ACTION ITEM
An exact copy of the listing is what is needed; please output it in full.
◆ ◆ ◆ ◆ ◆
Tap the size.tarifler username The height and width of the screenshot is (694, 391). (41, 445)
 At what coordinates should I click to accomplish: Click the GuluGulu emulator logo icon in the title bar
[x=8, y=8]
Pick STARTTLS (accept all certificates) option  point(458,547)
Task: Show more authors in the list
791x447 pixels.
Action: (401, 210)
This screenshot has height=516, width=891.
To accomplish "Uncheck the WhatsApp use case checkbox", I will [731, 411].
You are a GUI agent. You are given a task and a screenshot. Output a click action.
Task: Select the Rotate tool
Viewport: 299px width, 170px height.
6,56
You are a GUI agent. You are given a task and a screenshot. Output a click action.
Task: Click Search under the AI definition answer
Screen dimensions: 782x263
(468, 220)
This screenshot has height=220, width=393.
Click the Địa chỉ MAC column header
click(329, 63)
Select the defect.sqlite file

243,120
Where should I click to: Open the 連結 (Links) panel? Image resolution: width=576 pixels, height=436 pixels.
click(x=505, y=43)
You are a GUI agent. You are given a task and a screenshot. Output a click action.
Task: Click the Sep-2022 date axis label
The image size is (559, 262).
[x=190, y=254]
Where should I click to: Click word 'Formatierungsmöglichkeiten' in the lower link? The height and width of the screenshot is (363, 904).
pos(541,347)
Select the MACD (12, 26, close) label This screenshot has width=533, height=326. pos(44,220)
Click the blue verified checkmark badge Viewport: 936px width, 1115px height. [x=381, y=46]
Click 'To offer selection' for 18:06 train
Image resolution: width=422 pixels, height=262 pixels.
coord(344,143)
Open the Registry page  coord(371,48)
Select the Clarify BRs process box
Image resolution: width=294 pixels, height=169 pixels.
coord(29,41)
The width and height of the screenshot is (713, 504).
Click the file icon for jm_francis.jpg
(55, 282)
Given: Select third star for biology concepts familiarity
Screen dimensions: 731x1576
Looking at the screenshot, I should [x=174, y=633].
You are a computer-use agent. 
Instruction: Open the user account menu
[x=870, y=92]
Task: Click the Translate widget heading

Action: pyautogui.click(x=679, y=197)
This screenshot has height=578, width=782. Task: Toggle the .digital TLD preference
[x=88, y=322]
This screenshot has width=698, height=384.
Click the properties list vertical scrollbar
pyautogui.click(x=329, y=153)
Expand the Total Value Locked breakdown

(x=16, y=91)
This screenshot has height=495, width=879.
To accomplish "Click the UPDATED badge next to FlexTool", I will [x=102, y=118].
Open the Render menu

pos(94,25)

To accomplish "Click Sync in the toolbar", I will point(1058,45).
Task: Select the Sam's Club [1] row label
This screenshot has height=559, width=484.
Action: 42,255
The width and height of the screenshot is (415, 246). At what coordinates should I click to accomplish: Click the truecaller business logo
◆ ◆ ◆ ◆ ◆
RESPONSE TO THE TASK
Tap the size.tarifler username The height and width of the screenshot is (694, 391). (41, 445)
 At what coordinates should I click to accomplish: Click the GuluGulu emulator logo icon in the title bar
[x=8, y=8]
Pick STARTTLS (accept all certificates) option  point(458,547)
Task: Show more authors in the list
791x447 pixels.
Action: (401, 210)
This screenshot has height=516, width=891.
To accomplish "Uncheck the WhatsApp use case checkbox", I will [731, 411].
You are a GUI agent. You are given a task and a screenshot. Output a click action.
Task: Select the Rotate tool
Viewport: 299px width, 170px height.
6,56
You are a GUI agent. You are given a task and a screenshot. Output a click action.
Task: Click Search under the AI definition answer
Screen dimensions: 782x263
(468, 220)
This screenshot has height=220, width=393.
Click the Địa chỉ MAC column header
click(329, 63)
Select the defect.sqlite file

243,120
Where should I click to: Open the 連結 (Links) panel? Image resolution: width=576 pixels, height=436 pixels.
click(x=505, y=43)
You are a GUI agent. You are given a task and a screenshot. Output a click action.
Task: Click the Sep-2022 date axis label
The image size is (559, 262).
[x=190, y=254]
Where should I click to: Click word 'Formatierungsmöglichkeiten' in the lower link? The height and width of the screenshot is (363, 904).
pos(541,347)
Select the MACD (12, 26, close) label This screenshot has width=533, height=326. pos(44,220)
Click the blue verified checkmark badge Viewport: 936px width, 1115px height. [x=381, y=46]
Click 'To offer selection' for 18:06 train
Image resolution: width=422 pixels, height=262 pixels.
coord(344,143)
Open the Registry page  coord(371,48)
Select the Clarify BRs process box
Image resolution: width=294 pixels, height=169 pixels.
coord(29,41)
The width and height of the screenshot is (713, 504).
Click the file icon for jm_francis.jpg
(55, 282)
Given: Select third star for biology concepts familiarity
Screen dimensions: 731x1576
Looking at the screenshot, I should [x=174, y=633].
You are a computer-use agent. 
Instruction: Open the user account menu
[x=870, y=92]
Task: Click the Translate widget heading

Action: pyautogui.click(x=679, y=197)
This screenshot has height=578, width=782. Task: Toggle the .digital TLD preference
[x=88, y=322]
This screenshot has width=698, height=384.
Click the properties list vertical scrollbar
pyautogui.click(x=329, y=153)
Expand the Total Value Locked breakdown

(x=16, y=91)
This screenshot has height=495, width=879.
To accomplish "Click the UPDATED badge next to FlexTool", I will [x=102, y=118].
Open the Render menu

pos(94,25)

To accomplish "Click Sync in the toolbar", I will point(1058,45).
Task: Select the Sam's Club [1] row label
This screenshot has height=559, width=484.
Action: 42,255
The width and height of the screenshot is (415, 246). At what coordinates should I click to accomplish: Click the truecaller business logo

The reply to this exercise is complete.